→ Stored data entries:
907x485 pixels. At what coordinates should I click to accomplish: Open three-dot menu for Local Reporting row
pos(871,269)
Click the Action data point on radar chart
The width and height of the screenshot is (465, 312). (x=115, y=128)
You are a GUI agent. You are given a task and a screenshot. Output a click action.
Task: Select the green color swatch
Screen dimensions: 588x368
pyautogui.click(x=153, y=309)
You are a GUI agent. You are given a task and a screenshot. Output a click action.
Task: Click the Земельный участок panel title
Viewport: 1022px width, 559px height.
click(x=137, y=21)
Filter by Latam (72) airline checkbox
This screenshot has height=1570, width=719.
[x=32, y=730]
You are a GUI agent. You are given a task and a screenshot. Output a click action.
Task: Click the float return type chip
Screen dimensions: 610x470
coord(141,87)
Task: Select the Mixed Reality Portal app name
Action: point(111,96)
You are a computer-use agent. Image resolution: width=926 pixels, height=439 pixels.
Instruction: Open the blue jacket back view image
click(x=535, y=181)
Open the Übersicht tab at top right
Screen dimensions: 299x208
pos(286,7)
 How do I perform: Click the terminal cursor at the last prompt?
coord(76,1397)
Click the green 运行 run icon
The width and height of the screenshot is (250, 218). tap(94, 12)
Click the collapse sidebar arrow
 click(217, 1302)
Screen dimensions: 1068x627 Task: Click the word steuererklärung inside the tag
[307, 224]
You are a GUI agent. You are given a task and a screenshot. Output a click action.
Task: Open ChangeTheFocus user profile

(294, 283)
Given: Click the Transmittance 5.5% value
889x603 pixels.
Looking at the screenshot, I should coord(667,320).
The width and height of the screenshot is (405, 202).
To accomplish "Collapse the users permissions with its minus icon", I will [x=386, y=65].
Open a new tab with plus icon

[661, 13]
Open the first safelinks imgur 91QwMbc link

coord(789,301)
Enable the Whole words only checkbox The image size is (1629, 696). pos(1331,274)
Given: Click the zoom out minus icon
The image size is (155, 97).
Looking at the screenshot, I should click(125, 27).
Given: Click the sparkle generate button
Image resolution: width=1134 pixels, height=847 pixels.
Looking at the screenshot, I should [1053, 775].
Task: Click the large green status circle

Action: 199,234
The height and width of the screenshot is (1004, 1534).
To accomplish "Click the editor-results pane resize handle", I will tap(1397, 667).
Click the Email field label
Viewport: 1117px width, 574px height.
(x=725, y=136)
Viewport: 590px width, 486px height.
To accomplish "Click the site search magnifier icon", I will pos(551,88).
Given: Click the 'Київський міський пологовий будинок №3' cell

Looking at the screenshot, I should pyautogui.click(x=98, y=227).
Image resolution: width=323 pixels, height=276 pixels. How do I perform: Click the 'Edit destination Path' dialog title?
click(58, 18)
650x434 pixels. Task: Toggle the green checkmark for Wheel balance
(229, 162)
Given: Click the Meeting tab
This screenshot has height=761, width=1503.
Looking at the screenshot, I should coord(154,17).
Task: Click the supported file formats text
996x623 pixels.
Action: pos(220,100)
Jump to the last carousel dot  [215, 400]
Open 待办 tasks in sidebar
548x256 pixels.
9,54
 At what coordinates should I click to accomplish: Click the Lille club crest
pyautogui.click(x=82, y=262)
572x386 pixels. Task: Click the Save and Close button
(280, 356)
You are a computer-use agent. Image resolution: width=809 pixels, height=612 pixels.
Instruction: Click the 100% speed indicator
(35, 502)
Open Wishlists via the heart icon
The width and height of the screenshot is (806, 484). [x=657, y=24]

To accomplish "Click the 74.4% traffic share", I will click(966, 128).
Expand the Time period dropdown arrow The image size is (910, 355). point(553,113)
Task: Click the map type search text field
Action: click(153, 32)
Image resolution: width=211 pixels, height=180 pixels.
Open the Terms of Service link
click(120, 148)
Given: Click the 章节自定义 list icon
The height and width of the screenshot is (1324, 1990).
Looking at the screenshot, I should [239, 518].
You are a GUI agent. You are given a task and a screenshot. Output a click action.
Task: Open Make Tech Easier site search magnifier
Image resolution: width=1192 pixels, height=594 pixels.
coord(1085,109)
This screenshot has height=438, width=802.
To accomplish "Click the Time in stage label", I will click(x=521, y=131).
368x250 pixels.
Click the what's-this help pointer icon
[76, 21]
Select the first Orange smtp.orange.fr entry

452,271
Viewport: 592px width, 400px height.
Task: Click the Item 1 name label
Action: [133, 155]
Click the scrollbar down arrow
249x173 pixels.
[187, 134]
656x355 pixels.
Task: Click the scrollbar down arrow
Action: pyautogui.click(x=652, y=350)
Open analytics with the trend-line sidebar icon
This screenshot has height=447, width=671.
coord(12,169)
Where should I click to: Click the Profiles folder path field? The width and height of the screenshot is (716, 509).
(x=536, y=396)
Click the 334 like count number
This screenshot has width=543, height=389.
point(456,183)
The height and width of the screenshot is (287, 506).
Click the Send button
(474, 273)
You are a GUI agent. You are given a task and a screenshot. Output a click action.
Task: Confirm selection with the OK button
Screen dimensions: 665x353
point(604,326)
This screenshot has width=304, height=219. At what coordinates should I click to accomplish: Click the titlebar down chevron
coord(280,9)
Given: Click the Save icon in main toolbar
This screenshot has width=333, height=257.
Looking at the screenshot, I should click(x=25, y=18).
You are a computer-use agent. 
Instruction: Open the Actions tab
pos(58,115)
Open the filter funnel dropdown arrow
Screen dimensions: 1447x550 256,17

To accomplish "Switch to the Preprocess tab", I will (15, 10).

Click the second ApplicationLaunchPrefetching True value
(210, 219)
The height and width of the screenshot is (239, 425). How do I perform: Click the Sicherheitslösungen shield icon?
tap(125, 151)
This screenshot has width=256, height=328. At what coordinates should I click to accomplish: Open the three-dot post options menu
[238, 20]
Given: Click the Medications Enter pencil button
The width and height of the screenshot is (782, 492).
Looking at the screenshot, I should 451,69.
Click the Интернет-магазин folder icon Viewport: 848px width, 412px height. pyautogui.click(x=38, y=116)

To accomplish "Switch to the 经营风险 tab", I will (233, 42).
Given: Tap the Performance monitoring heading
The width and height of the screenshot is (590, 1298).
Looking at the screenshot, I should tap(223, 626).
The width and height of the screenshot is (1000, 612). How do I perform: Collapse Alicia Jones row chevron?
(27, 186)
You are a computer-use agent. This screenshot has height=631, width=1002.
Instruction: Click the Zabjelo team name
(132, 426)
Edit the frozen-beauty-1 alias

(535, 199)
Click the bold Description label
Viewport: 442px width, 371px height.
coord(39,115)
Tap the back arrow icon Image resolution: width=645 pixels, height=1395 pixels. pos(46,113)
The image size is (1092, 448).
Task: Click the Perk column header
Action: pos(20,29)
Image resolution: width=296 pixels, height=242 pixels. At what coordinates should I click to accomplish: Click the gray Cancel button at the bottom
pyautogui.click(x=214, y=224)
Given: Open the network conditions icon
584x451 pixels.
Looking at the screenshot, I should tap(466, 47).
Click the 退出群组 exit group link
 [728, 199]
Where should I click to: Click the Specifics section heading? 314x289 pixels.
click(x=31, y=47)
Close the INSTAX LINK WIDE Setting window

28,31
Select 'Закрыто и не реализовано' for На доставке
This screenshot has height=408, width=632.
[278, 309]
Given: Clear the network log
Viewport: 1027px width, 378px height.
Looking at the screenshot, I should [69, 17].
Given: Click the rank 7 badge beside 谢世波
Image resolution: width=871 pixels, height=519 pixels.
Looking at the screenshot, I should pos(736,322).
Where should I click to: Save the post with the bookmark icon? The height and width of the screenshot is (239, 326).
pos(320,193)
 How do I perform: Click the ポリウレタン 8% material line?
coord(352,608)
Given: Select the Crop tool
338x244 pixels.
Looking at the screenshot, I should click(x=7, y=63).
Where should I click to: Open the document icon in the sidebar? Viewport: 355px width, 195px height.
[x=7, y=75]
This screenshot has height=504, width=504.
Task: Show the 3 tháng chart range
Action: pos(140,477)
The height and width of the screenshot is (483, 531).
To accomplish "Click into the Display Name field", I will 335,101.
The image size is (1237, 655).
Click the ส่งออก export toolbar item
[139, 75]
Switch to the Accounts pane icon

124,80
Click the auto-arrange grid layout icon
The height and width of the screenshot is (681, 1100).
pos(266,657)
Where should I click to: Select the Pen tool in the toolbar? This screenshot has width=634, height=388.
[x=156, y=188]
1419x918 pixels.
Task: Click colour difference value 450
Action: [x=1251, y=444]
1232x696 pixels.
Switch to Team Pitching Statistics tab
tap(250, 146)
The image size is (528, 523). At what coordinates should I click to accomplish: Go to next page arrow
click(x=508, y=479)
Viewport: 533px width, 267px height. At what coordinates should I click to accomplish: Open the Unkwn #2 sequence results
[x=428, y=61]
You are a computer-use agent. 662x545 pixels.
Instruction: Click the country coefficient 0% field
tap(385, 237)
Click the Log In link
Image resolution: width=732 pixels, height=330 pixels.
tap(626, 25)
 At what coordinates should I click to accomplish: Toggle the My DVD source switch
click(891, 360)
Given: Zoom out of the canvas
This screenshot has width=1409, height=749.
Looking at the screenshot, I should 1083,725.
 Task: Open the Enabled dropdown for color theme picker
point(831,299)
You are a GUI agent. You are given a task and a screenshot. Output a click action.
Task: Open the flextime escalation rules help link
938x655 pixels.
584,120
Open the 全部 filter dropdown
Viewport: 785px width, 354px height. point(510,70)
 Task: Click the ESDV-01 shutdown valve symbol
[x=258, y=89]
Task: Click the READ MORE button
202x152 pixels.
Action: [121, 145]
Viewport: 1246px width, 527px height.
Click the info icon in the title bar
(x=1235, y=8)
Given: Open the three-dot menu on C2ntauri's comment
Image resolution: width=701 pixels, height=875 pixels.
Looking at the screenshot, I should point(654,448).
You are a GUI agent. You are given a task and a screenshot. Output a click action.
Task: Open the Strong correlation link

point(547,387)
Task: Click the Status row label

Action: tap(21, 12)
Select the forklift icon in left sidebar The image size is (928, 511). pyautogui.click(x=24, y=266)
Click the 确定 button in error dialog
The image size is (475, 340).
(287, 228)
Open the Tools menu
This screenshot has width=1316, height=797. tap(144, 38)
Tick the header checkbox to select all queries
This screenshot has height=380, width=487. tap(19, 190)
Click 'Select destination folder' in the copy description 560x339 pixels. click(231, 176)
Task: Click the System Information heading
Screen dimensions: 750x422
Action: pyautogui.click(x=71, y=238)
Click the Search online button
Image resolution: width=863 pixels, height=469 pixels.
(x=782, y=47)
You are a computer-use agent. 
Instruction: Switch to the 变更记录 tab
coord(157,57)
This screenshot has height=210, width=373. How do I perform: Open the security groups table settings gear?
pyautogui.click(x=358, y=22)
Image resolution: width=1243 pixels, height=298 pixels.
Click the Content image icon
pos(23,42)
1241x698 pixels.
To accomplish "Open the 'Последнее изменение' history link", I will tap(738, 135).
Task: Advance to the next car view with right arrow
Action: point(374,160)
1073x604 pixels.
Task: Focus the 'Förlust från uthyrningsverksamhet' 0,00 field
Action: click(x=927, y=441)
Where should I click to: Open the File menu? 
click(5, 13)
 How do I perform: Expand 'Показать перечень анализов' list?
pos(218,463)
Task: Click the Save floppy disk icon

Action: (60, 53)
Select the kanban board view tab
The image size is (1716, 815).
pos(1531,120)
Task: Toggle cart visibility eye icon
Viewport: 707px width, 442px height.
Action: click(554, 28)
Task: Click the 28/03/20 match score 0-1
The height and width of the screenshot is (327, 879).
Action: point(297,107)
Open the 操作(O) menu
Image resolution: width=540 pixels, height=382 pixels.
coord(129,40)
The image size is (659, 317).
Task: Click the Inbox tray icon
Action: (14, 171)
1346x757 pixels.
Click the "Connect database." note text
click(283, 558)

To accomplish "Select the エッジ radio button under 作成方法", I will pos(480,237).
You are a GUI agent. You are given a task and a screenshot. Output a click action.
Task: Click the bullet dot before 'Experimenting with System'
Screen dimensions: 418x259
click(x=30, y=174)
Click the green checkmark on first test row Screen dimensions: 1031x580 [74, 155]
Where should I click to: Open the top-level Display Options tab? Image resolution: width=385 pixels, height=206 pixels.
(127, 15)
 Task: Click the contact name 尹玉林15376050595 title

→ Task requirements: Every line of the records above where the string "computer" is found should be copied.

→ Response for this exercise:
You are a computer-use agent. Image resolution: width=926 pixels, height=439 pixels.
You are a computer-use agent. Image resolution: width=809 pixels, height=612 pixels.
You are a computer-use agent. 
You are a computer-use agent. This screenshot has height=631, width=1002.
You are a computer-use agent. 662x545 pixels.
You are a computer-use agent. 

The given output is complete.